Mutations in the ES2 epitope region altered the effect of the nsp2 OTU domain on NF-κB activation. HEK-293T cells were cotransfected with a plasmid expressing each individual nsp2 OTU mutant, pCAGGS empty vector, or a plasmid expressing influenza virus NS1, along with pRL-SV40 and the reporter plasmid pNF-kB-Luc. At 20 h posttransfection, cells were infected with Sendai virus for 16 h to stimulate luciferase production. Cells were harvested and measured for firefly and Renilla luciferase activities. Relative luciferase (RLU) activity is defined as the ratio of firefly luciferase reporter activity to Renilla luciferase activity. Each data point shown represents a mean value from three experiments. Error bars show standard deviations for the normalized data.
FIG. 8.
Recombinant viruses with mutation in the OTU domain have a reduced ability to inhibit NF-κB activation. MARC-145 cells were infected by each recombinant virus as indicated. Sendai virus was used to infect MARC-145 cells as a control. At 2 hours postinfection, plasmids pNF-κB-Luc and pSV40-RL were transfected into the infected cells. Twenty-four hours after transfection, cells were harvested for a luciferase reporter assay (A) and Western blot analysis (B). (A) Firefly and Renilla luciferase activities were measured from the cell lysate and are reported as relative luciferase (RLU) activity.

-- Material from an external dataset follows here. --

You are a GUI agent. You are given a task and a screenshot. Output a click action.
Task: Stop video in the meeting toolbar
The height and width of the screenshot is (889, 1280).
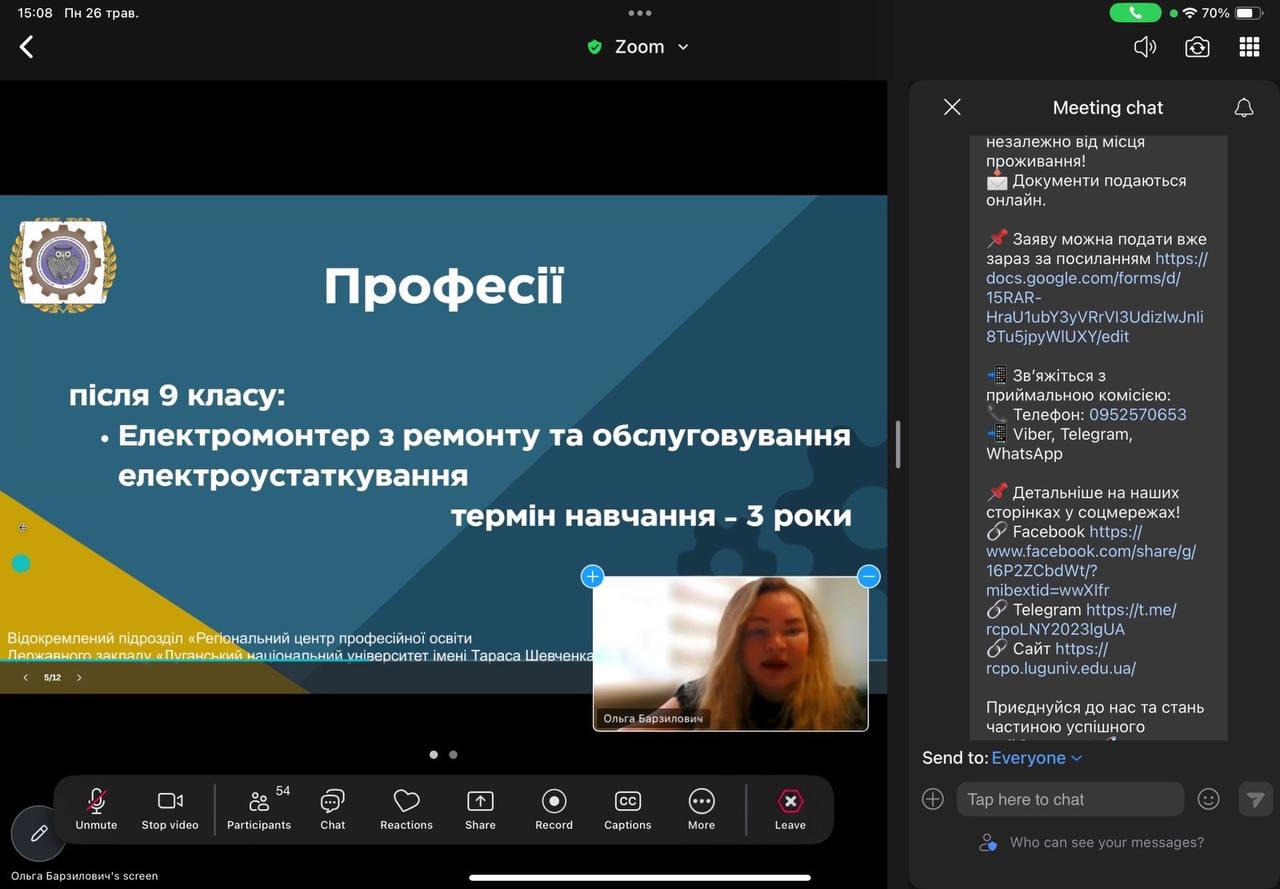pos(170,809)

RLU is defined as the ratio of firefly luciferase reporter activity to Renilla luciferase activity. Each data point shown represents a mean value from three experiments. Error bars show standard deviations for the normalized data. (B) Cell lysate from infected MARC-145 cells was subjected to SDS-PAGE and transferred to a nitrocellulose membrane. The membrane was probed with an anti-IκBα antibodies. The positions of IκBα and phosphorylated IκBα are indicated. The β-actin was detected as a loading control.
DISCUSSION
The type I interferon (IFN) innate immune system is the first line of defense against viral infection. There is an extensive body of literature describing the effects of cytokines on PRRSV replication and cytokine-mediated events, particularly IFN-mediated innate immune responses, which are effective against PRRSV infection (2, 6, 29, 32, 37, 43, 44). However, under natural conditions, PRRSV infection causes poor antiviral type I interferon and other cytokine responses. Many viruses express proteins to counteract the host innate immune response. In this study, we identified the PRRSV nsp2 protein as one of the interferon antagonists. Previous studies from our laboratory (9) and others (3) identified that two other PRRSV nonstructural proteins, nsp1α and nsp1β, also function as interferon antagonists. These findings indicate that several replicase proteins of PRRSV involve important functions in regulating the host innate immune response, in addition to their critical roles in viral replication, which suggests an important role for these nonstructural proteins in pathogenesis and disease outcomes. It is intriguing that PRRSV carries at least three interferon antagonist genes. The pathogenic basis for encoding such a repertoire of antagonists needs to be studied further. Many pathogenic viruses, such as the coronaviruses, poxviruses, and paramyxoviruses, carry multiple interferon antagonist genes as well. It seems that viruses encode multiple IFN antagonists to suppress the induction of innate immune responses during the early phases of infection to allow for efficient viral replication and spread. On the other hand, different antagonists may target different components of the host communication network by different mechanisms to ensure complete shutting down of the host innate immune response. This would explain why the induction of type I interferon and other innate cytokines was inhibited during the early stage of PRRSV infection.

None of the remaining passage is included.